*** RECORDS FOR PROCESSING ***

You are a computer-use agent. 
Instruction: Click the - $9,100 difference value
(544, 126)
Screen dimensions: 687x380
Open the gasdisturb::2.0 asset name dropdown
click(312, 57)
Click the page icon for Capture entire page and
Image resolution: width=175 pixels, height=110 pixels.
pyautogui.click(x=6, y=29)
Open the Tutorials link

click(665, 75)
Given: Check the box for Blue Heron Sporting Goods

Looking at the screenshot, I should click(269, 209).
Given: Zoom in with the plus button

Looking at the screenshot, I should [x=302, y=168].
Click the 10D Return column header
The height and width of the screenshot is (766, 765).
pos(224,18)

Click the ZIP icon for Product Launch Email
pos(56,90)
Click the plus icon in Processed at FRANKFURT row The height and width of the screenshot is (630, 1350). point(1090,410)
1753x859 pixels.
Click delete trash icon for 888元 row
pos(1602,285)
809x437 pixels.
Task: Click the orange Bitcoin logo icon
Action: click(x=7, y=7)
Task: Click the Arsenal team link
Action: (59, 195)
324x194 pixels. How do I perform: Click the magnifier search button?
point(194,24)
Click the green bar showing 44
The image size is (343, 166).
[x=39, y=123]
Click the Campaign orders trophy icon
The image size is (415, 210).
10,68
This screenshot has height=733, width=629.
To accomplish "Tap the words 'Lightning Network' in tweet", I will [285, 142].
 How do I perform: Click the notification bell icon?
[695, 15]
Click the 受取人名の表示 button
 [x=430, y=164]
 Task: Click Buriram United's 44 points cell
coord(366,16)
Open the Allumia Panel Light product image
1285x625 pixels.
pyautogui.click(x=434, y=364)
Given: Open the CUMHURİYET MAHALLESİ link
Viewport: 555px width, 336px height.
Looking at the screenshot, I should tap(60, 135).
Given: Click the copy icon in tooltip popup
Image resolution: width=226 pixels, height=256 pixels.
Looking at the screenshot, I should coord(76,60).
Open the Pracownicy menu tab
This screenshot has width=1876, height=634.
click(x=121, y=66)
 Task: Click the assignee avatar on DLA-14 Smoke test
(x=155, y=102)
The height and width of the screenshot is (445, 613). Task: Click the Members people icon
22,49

*** End of RECORDS FOR PROCESSING ***

### YOUR TASK
Transcribe the data above so that every line matches exactly.

### RESULT OF THE EXERCISE
You are a computer-use agent. 
Instruction: Click the - $9,100 difference value
(544, 126)
Screen dimensions: 687x380
Open the gasdisturb::2.0 asset name dropdown
click(312, 57)
Click the page icon for Capture entire page and
Image resolution: width=175 pixels, height=110 pixels.
pyautogui.click(x=6, y=29)
Open the Tutorials link

click(665, 75)
Given: Check the box for Blue Heron Sporting Goods

Looking at the screenshot, I should click(269, 209).
Given: Zoom in with the plus button

Looking at the screenshot, I should [x=302, y=168].
Click the 10D Return column header
The height and width of the screenshot is (766, 765).
pos(224,18)

Click the ZIP icon for Product Launch Email
pos(56,90)
Click the plus icon in Processed at FRANKFURT row The height and width of the screenshot is (630, 1350). point(1090,410)
1753x859 pixels.
Click delete trash icon for 888元 row
pos(1602,285)
809x437 pixels.
Task: Click the orange Bitcoin logo icon
Action: click(x=7, y=7)
Task: Click the Arsenal team link
Action: (59, 195)
324x194 pixels. How do I perform: Click the magnifier search button?
point(194,24)
Click the green bar showing 44
The image size is (343, 166).
[x=39, y=123]
Click the Campaign orders trophy icon
The image size is (415, 210).
10,68
This screenshot has height=733, width=629.
To accomplish "Tap the words 'Lightning Network' in tweet", I will [285, 142].
 How do I perform: Click the notification bell icon?
[695, 15]
Click the 受取人名の表示 button
 [x=430, y=164]
 Task: Click Buriram United's 44 points cell
coord(366,16)
Open the Allumia Panel Light product image
1285x625 pixels.
pyautogui.click(x=434, y=364)
Given: Open the CUMHURİYET MAHALLESİ link
Viewport: 555px width, 336px height.
Looking at the screenshot, I should tap(60, 135).
Given: Click the copy icon in tooltip popup
Image resolution: width=226 pixels, height=256 pixels.
Looking at the screenshot, I should coord(76,60).
Open the Pracownicy menu tab
This screenshot has width=1876, height=634.
click(x=121, y=66)
 Task: Click the assignee avatar on DLA-14 Smoke test
(x=155, y=102)
The height and width of the screenshot is (445, 613). Task: Click the Members people icon
22,49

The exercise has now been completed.